When the matter was raised at DEC headquarters the company was split on which approach was better. Bob Supnik was asked to consider the issue for an upcoming project review. He concluded that while the PRISM system appeared to be faster, the MIPS approach would be less expensive and much earlier to market. At the acrimonious review meeting by the company's Executive Committee in July 1988, the company decided to cancel Prism, and continue with the MIPS workstations and high-end VAX products. The workstation emerged as the DECstation 3100.

By this time samples of the microPRISM had been returned and were found to be mostly working. They also proved capable of running at speeds of 50 to 80 MHz, compared to the R2000's 16 to 20. Performance predictions based on these observations suggested a significant performance improvement over existing and announced RISC products from other vendors.
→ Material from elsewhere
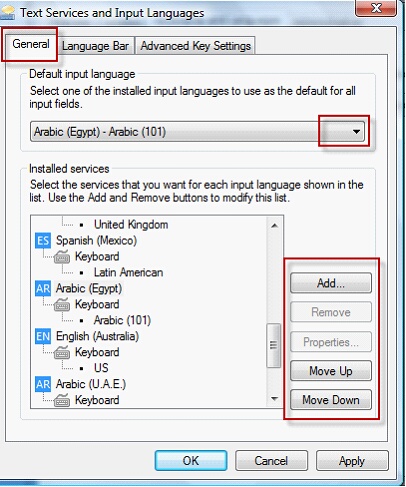Click the AR badge beside Arabic (Egypt)
Image resolution: width=406 pixels, height=487 pixels.
(x=43, y=288)
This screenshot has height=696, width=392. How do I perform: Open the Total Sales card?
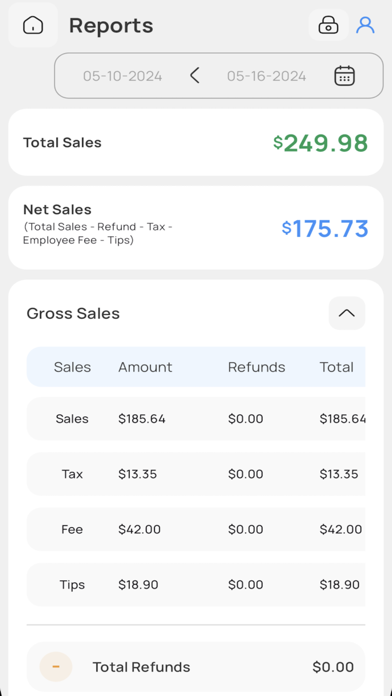coord(196,142)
However, without the accompanying floating-point unit, whose design had been halted, or the cache interface chip required for operating at such frequencies, which had been part of a cancelled project, floating-point performance predictions remained hypothetical.

===Legacy===
By the time of the July 1988 meeting, the company had swung almost entirely into the position that the RISC approach was a workstation play. But PRISM's performance was similar to that of the latest VAX machines and the RISC concept had considerable room for growth. As the meeting broke up, Ken Olsen asked Supnik to investigate ways that Digital could keep the performance of VMS systems competitive with RISC-based Unix systems.
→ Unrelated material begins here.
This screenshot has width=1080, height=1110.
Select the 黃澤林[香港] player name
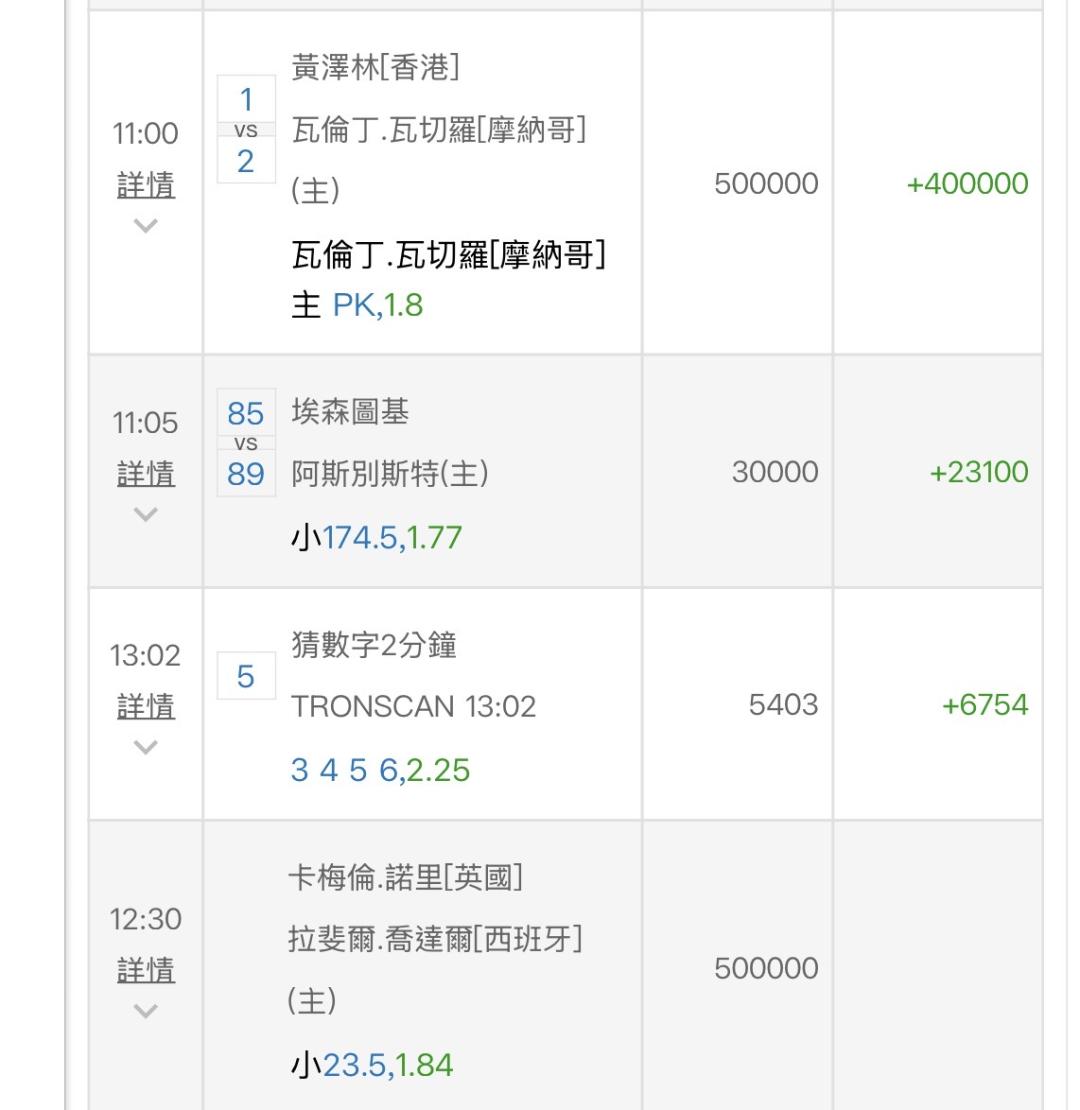[375, 70]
A group of engineers formed a team, variously referred to as the "RISCy VAX" or "Extended VAX" (EVAX) task force, to explore this issue. By late summer, the group had explored three concepts, a subset of the VAX ISA with a RISC-like core, a translated VAX that ran native VAX code and translated it on-the-fly to RISC code and stored in a cache, and the ultrapipelined VAX, a much higher-performance CISC implementation. All of these approaches had issues that meant they would not be competitive with a simple RISC machine.

The group next considered systems that combined both an existing VAX single-chip solution as well as a RISC chip for performance needs. These studies suggested that the system would inevitably be hamstrung by the lower-performance part and would offer no compelling advantage.
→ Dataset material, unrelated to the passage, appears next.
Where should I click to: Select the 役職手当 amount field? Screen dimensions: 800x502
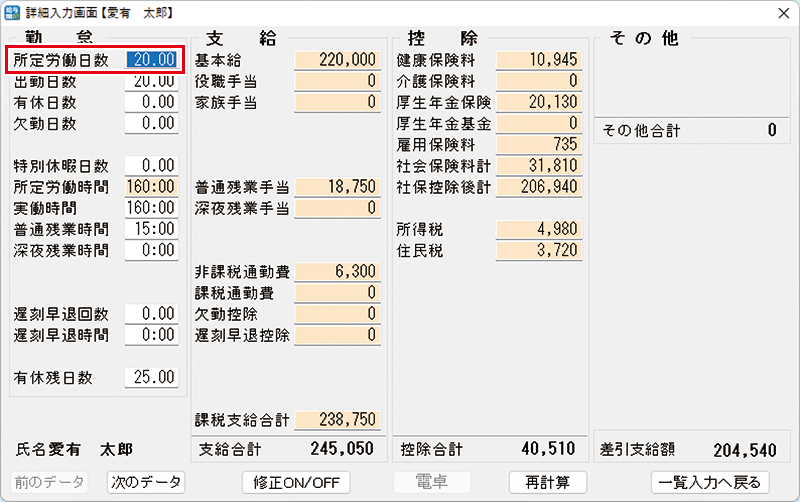click(x=337, y=81)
It was at this point that Nancy Kronenberg pointed out that people ran VMS, not VAX, and that VMS only had a few hardware dependencies based on its modelling of interrupts and memory paging. There appeared to be no compelling reason why VMS could not be ported to a RISC chip as long as these small bits of the model were preserved. Further work on this concept suggested this was a workable approach.

Supnik took the resulting report to the Strategy Task Force in February 1989. Two questions were raised: could the resulting RISC design also be a performance leader in the Unix market, and should the machine be an open standard? And with that, the decision was made to adopt the PRISM architecture with the appropriate modifications, eventually becoming the Alpha, and began the port of VMS to the new architecture.

When PRISM and MICA were cancelled, Dave Cutler left Digital for Microsoft, where he was put in charge of the development of what became known as Windows NT. Cutler's architecture for NT was heavily inspired by many aspects of MICA.

==Design==

In terms of integer operations, the PRISM architecture was similar to the MIPS designs. Of the 32-bits in the instructions, the 6 highest and 5 lowest bits were the instruction, leaving the other 21 bits of the word for encoding either a constant or register locations. Sixty-four 32-bit registers were included, as opposed to thirty-two in the MIPS, but usage was otherwise similar. PRISM and MIPS both lack the register windows that were a hallmark of the other major RISC design, Berkeley RISC.

The PRISM design was notable for several aspects of its instruction set. Notably, PRISM included Epicode (extended processor instruction code), which defined a number of "special" instructions intended to offer the operating system a stable ABI across multiple implementations. Epicode was given its own set of 22 32-bit registers to use. A set of vector processing instructions were later added as well, supported by an additional sixteen 64-bit vector registers that could be used in a variety of ways.